((
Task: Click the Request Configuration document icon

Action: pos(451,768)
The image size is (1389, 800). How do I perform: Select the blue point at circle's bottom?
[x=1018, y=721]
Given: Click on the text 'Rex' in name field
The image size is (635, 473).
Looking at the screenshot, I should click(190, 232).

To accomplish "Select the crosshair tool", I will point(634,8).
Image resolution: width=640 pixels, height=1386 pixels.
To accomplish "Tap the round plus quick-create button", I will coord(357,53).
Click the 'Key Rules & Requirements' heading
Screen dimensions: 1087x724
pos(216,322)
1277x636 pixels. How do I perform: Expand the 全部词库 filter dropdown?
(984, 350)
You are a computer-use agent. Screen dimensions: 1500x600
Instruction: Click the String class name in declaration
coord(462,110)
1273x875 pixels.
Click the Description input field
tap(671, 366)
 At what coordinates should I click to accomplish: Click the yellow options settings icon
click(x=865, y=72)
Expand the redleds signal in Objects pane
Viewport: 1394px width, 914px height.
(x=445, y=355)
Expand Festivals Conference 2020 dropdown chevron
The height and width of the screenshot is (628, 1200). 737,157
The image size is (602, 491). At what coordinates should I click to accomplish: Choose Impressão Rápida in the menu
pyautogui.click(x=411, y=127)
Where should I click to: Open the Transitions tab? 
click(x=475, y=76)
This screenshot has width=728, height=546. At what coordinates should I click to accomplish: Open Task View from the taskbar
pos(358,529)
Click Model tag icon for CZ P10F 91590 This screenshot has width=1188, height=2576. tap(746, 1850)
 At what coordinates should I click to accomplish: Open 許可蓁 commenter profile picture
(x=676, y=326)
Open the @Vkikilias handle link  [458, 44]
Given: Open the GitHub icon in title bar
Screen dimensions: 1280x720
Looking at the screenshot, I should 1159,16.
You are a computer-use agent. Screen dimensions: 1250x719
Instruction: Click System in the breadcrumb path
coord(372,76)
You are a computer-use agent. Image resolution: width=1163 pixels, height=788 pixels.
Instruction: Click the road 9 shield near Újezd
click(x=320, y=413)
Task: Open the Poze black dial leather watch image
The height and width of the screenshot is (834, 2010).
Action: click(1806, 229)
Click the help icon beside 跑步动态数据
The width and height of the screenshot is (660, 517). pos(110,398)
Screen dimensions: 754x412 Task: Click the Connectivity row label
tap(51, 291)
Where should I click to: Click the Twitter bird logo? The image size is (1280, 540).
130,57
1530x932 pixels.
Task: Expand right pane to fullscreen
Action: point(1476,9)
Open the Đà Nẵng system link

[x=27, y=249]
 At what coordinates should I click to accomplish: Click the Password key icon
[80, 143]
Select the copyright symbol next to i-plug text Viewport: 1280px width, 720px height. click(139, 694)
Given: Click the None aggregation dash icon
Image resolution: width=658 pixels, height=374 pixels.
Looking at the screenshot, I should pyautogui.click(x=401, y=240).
))
• **TASK REQUIREMENTS**: The records above are to be duplicated word for word.

• **SOLUTION BELOW**:
Task: Click the Request Configuration document icon

Action: pos(451,768)
The image size is (1389, 800). How do I perform: Select the blue point at circle's bottom?
[x=1018, y=721]
Given: Click on the text 'Rex' in name field
The image size is (635, 473).
Looking at the screenshot, I should click(190, 232).

To accomplish "Select the crosshair tool", I will point(634,8).
Image resolution: width=640 pixels, height=1386 pixels.
To accomplish "Tap the round plus quick-create button", I will coord(357,53).
Click the 'Key Rules & Requirements' heading
Screen dimensions: 1087x724
pos(216,322)
1277x636 pixels. How do I perform: Expand the 全部词库 filter dropdown?
(984, 350)
You are a computer-use agent. Screen dimensions: 1500x600
Instruction: Click the String class name in declaration
coord(462,110)
1273x875 pixels.
Click the Description input field
tap(671, 366)
 At what coordinates should I click to accomplish: Click the yellow options settings icon
click(x=865, y=72)
Expand the redleds signal in Objects pane
Viewport: 1394px width, 914px height.
(x=445, y=355)
Expand Festivals Conference 2020 dropdown chevron
The height and width of the screenshot is (628, 1200). 737,157
The image size is (602, 491). At what coordinates should I click to accomplish: Choose Impressão Rápida in the menu
pyautogui.click(x=411, y=127)
Where should I click to: Open the Transitions tab? 
click(x=475, y=76)
This screenshot has width=728, height=546. At what coordinates should I click to accomplish: Open Task View from the taskbar
pos(358,529)
Click Model tag icon for CZ P10F 91590 This screenshot has width=1188, height=2576. tap(746, 1850)
 At what coordinates should I click to accomplish: Open 許可蓁 commenter profile picture
(x=676, y=326)
Open the @Vkikilias handle link  [458, 44]
Given: Open the GitHub icon in title bar
Screen dimensions: 1280x720
Looking at the screenshot, I should 1159,16.
You are a computer-use agent. Screen dimensions: 1250x719
Instruction: Click System in the breadcrumb path
coord(372,76)
You are a computer-use agent. Image resolution: width=1163 pixels, height=788 pixels.
Instruction: Click the road 9 shield near Újezd
click(x=320, y=413)
Task: Open the Poze black dial leather watch image
The height and width of the screenshot is (834, 2010).
Action: click(1806, 229)
Click the help icon beside 跑步动态数据
The width and height of the screenshot is (660, 517). pos(110,398)
Screen dimensions: 754x412 Task: Click the Connectivity row label
tap(51, 291)
Where should I click to: Click the Twitter bird logo? The image size is (1280, 540).
130,57
1530x932 pixels.
Task: Expand right pane to fullscreen
Action: point(1476,9)
Open the Đà Nẵng system link

[x=27, y=249]
 At what coordinates should I click to accomplish: Click the Password key icon
[80, 143]
Select the copyright symbol next to i-plug text Viewport: 1280px width, 720px height. click(139, 694)
Given: Click the None aggregation dash icon
Image resolution: width=658 pixels, height=374 pixels.
Looking at the screenshot, I should pyautogui.click(x=401, y=240).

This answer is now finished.